# INSTRUCTIONS FOR THE TASK
Beginning at the line that includes "This screenshot has height=586, width=1568.", print each remaining line of the data word for word. Output nothing else.

[Collected data]
========================================

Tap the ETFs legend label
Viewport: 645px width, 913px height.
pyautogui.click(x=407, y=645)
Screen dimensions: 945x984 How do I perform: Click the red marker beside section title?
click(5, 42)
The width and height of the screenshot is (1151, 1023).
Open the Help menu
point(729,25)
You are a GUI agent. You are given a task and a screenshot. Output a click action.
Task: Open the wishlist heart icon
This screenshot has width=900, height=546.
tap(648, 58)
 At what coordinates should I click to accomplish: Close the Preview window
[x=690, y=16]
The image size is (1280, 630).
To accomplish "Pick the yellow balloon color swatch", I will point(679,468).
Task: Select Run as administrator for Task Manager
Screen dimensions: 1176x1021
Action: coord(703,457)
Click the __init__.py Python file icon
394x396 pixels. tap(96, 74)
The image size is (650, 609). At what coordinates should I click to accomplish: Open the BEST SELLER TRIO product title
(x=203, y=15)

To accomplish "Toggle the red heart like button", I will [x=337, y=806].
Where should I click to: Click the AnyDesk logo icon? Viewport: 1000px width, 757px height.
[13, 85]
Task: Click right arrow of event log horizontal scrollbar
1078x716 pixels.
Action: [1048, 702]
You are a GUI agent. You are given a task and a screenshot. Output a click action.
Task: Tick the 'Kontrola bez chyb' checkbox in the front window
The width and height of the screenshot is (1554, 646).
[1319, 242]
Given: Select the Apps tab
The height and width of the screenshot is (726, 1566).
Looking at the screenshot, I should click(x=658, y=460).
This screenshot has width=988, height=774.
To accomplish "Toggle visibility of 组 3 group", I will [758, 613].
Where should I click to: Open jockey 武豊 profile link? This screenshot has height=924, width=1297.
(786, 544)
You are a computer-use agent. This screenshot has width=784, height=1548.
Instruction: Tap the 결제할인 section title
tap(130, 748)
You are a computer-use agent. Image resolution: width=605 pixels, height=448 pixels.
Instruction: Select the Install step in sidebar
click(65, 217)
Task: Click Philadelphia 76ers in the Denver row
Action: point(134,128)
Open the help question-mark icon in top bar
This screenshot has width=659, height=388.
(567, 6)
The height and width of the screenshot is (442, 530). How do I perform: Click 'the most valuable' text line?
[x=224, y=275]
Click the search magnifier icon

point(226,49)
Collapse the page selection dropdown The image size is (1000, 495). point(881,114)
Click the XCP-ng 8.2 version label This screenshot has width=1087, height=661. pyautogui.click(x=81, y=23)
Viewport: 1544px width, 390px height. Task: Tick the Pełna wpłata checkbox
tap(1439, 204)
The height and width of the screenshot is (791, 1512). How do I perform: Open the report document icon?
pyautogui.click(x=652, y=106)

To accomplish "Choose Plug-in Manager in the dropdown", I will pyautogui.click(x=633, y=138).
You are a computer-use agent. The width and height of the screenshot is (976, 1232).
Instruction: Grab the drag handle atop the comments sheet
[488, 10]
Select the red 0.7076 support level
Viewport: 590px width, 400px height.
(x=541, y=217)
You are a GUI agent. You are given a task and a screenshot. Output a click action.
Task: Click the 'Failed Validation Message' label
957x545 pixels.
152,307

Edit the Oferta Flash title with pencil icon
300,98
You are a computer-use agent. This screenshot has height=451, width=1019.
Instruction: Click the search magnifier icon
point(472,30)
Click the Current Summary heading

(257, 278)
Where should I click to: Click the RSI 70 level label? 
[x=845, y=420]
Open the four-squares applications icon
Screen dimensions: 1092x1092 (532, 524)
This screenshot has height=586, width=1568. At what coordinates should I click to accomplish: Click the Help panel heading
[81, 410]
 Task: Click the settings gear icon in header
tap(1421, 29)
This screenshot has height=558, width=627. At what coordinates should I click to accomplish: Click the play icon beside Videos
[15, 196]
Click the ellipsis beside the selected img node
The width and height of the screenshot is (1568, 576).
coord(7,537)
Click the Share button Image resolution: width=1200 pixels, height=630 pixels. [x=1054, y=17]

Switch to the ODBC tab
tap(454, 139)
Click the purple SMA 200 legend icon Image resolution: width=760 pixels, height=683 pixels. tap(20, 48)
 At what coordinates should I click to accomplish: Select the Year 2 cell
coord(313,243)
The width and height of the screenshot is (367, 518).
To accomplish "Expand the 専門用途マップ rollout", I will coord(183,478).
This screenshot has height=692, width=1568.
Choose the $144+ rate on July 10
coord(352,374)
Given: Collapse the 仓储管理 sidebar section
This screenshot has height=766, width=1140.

========================================

# SOLUTION TO THE EXERCISE
This screenshot has height=586, width=1568. At what coordinates should I click to accomplish: Click the Help panel heading
[81, 410]
 Task: Click the settings gear icon in header
tap(1421, 29)
This screenshot has height=558, width=627. At what coordinates should I click to accomplish: Click the play icon beside Videos
[15, 196]
Click the ellipsis beside the selected img node
The width and height of the screenshot is (1568, 576).
coord(7,537)
Click the Share button Image resolution: width=1200 pixels, height=630 pixels. [x=1054, y=17]

Switch to the ODBC tab
tap(454, 139)
Click the purple SMA 200 legend icon Image resolution: width=760 pixels, height=683 pixels. tap(20, 48)
 At what coordinates should I click to accomplish: Select the Year 2 cell
coord(313,243)
The width and height of the screenshot is (367, 518).
To accomplish "Expand the 専門用途マップ rollout", I will coord(183,478).
This screenshot has height=692, width=1568.
Choose the $144+ rate on July 10
coord(352,374)
Given: Collapse the 仓储管理 sidebar section
This screenshot has height=766, width=1140.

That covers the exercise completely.